Multiprocessing or multithreading matrix solvers
Summary: Use vector solvers that use efficient and possibly parallelized methods to solve array operations.
Forward substitution is inherently sequential: the value at row \(i\) depends on all previously solved rows \(1, \ldots, i-1\). There is no way to compute row \(i\) before its upstream dependencies are known. This means the core solve cannot be split across threads or cores in a straightforward way.
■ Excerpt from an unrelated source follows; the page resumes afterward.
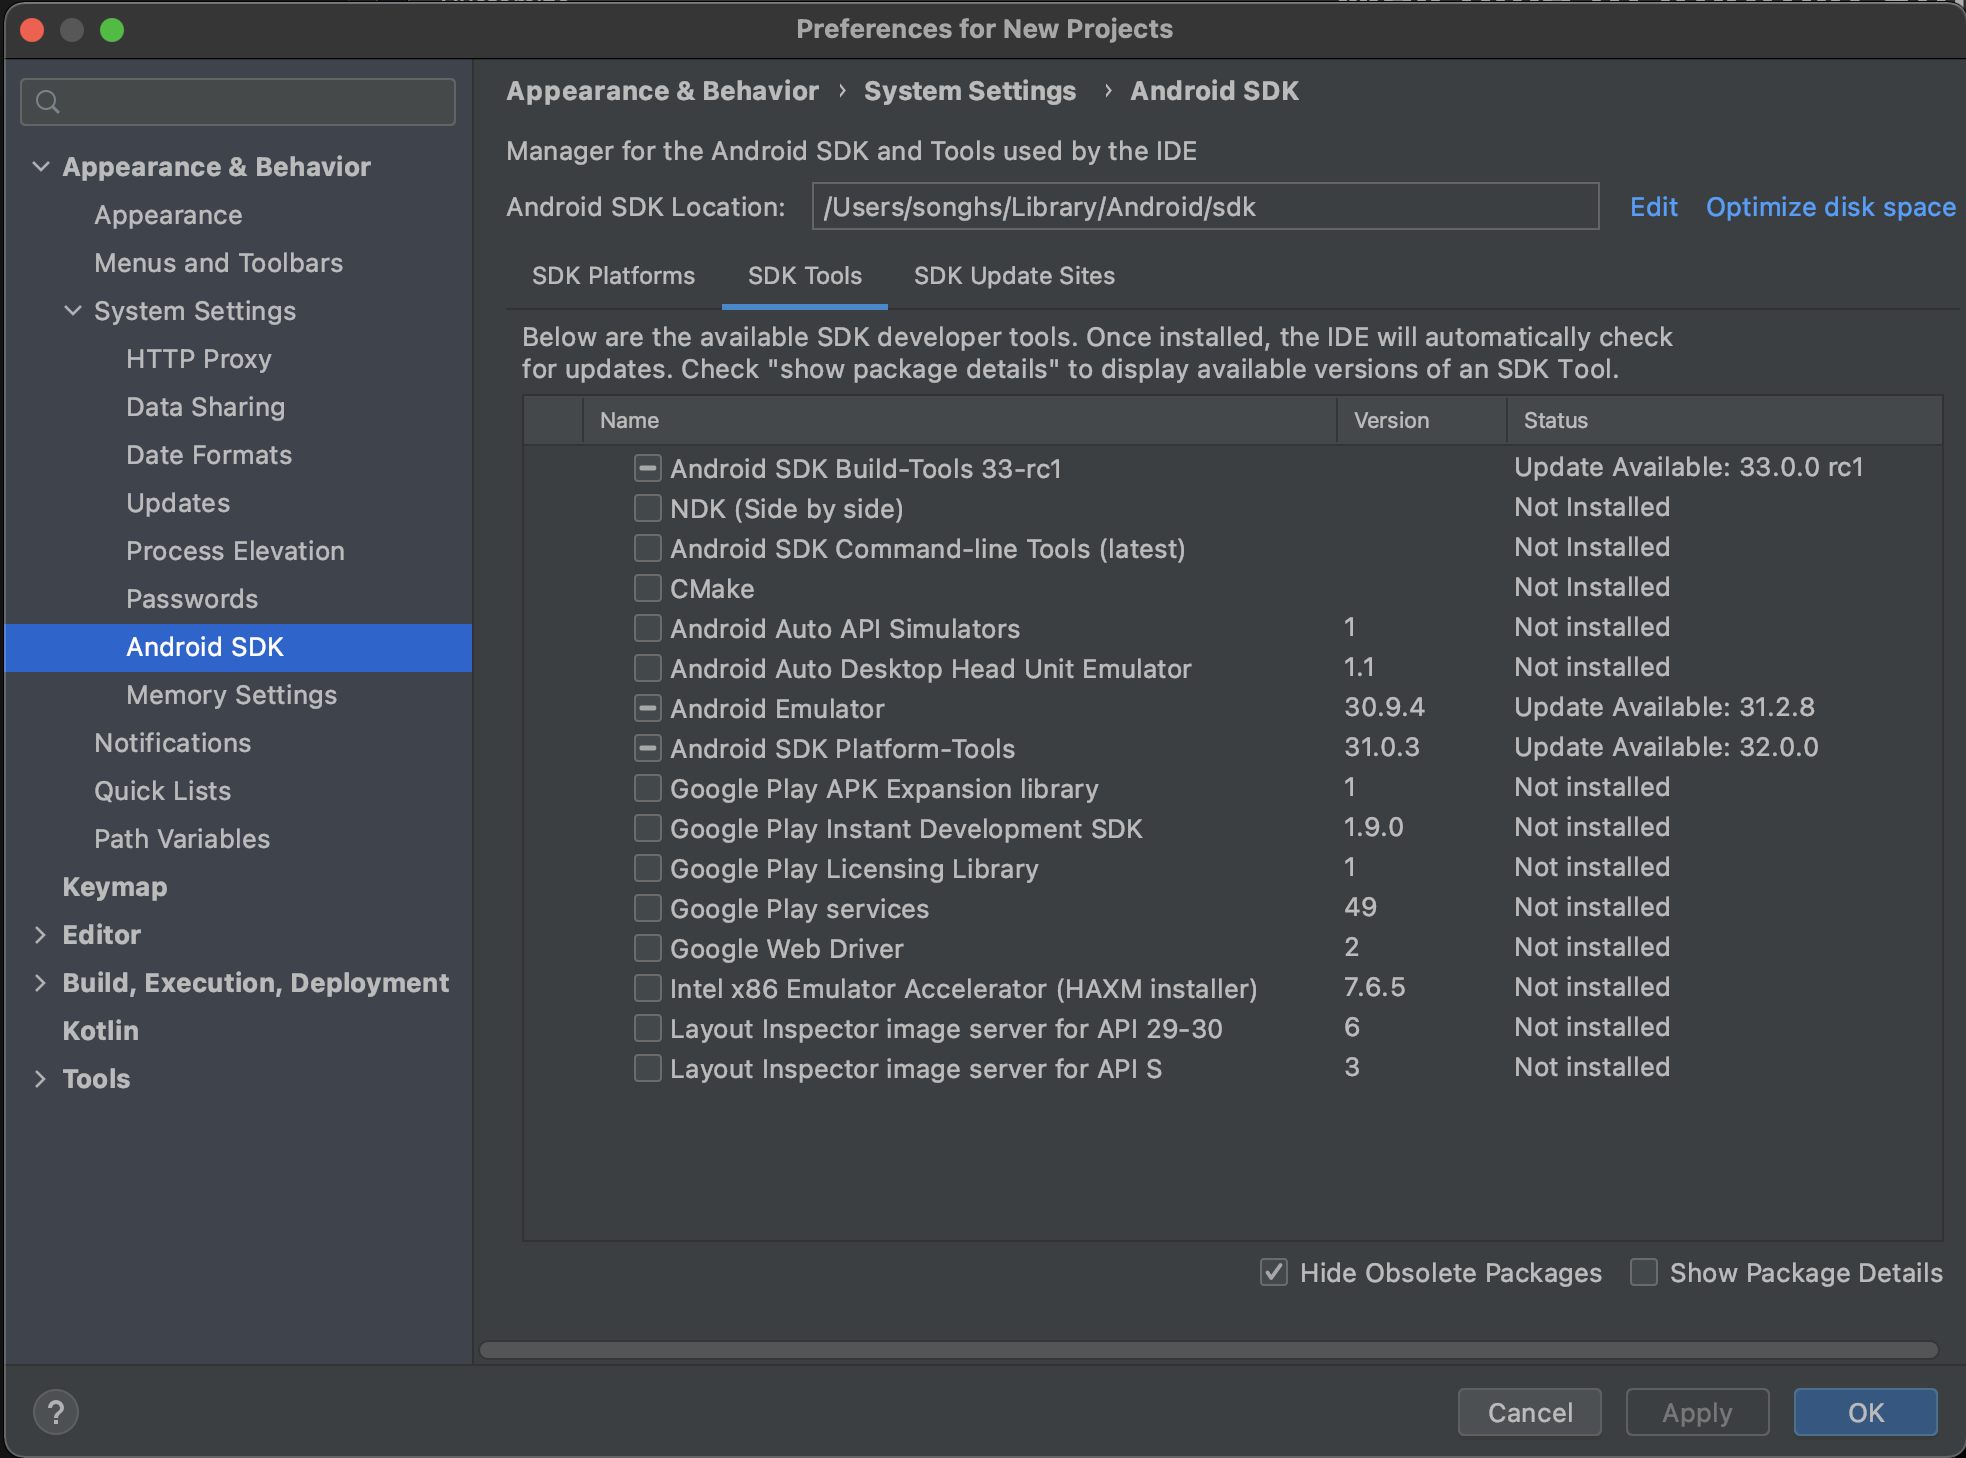
Task: Check the CMake checkbox
Action: point(648,589)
However, the forward substitutions have been made about as minimal as possible, use sparse matrix formats, and JIT compilation. In my experience, this is preferable to multiprocessing methods even though it uses an inherently sequential forward substitution algorithm. This approach is the best method in my experience using it on a wide range of scales up to global computations of hourly resolution discharge on millions of rivers and producing a 5 trillion data point simulation. It has the advantages that it:
- needs only mainstream scientific python dependencies simply installed on a variety of hardware and Python versions
- is the most memory efficient option
- is the computationally fastest option because it does not iterate or do any matrix conditioning or pivoting
- is the direct solution so there is no error due to solver convergence tolerances.
Conclusion: It's less efficient to parallelize than to carefully prepare your inputs and use better solvers.
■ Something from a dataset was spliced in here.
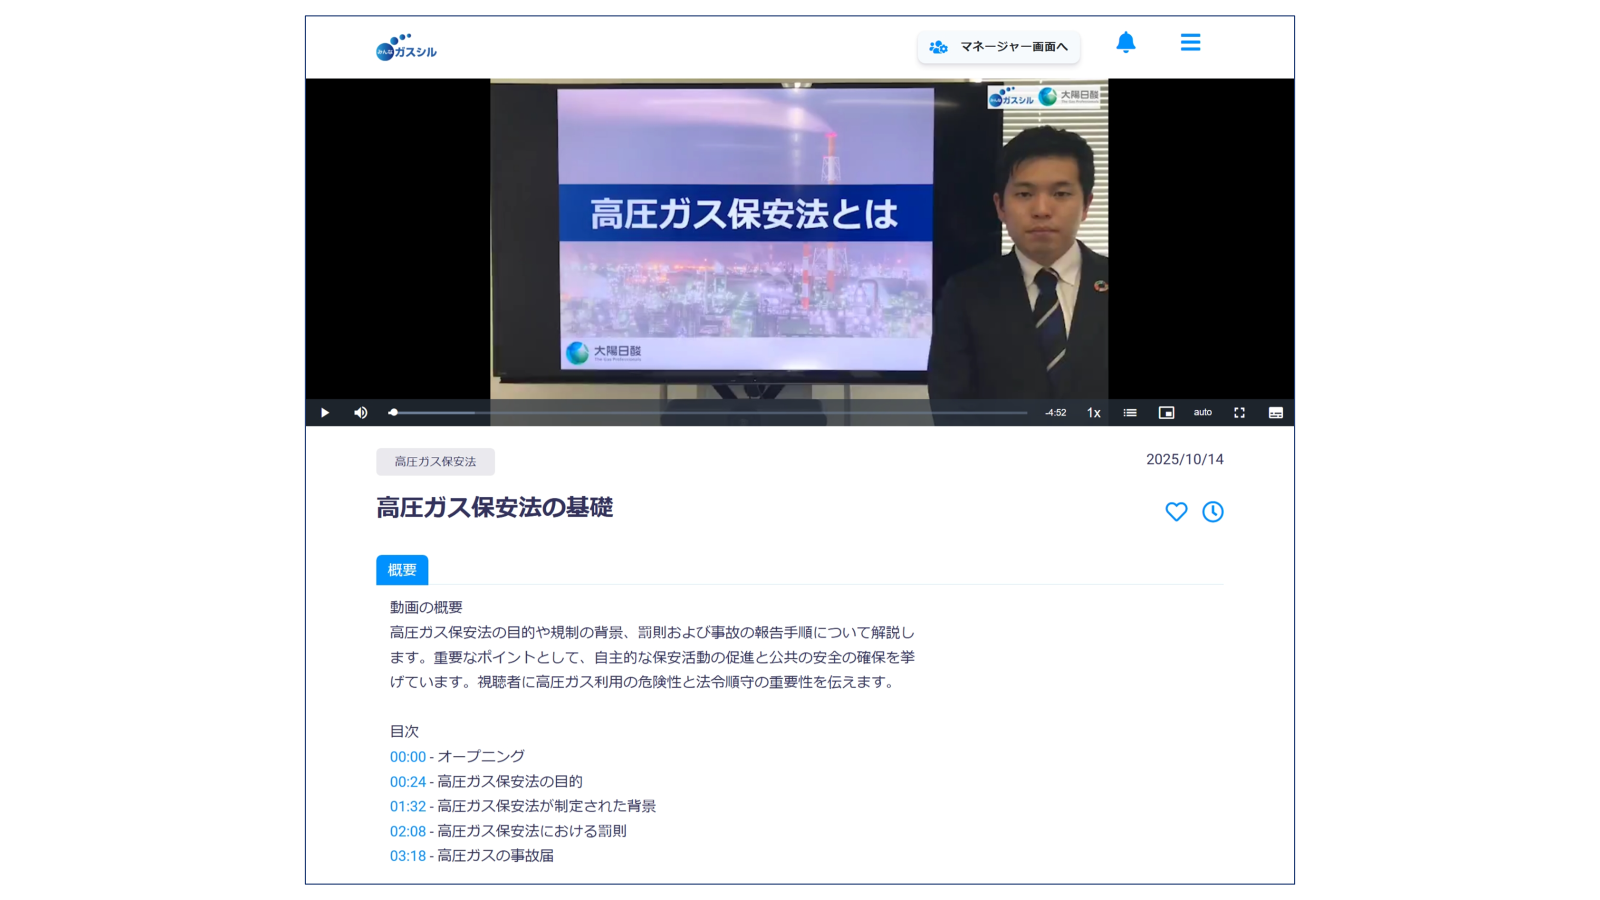
Task: Click the みんなガスシル logo
Action: point(407,46)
Complete watersheds in separate processes
Summary: If your computations contains several independent watersheds, you can route them simultaneously in separate processes.
Conclusion: This is more beneficial as job sizes get larger. Watersheds have no dependencies on others. Separate watersheds and process simultaneously or combine them into a single config file if compute times are small enough.
Ensemble simulations in separate processes
Summary: Simulations of many inputs, perhaps from an ensemble of runoff projections, share only the initial state. Multiple members can be processed concurrently in separate processes.
In production, you will usually add logic to:
- Set the config variables and routing parameter files
- Find all the catchment runoff files, 1 for each member
- Determine unique output names for each so you don't overwrite or corrupt files
- Submit each input/output file pair to a parallel processing framework
from multiprocessing import Pool
import river_route as rr
params_file = 'routing_parameters.parquet'
runoff_files = ['catchment_runoff_member_1.nc',
'catchment_runoff_member_2.nc', ]
output_files = ['discharges_member_1.nc',
'discharges_member_2.nc', ]
def route(input_file: str, output_file: str) -> None:
rr.RapidMuskingum(
params_file=params_file,
qlateral_files=[input_file, ],
discharge_files=[output_file, ],
).route()
if __name__ == '__main__':
with Pool() as pool:
pool.starmap(route, zip(runoff_files, output_files))
Conclusion: This is the best way to speed up ensemble simulations.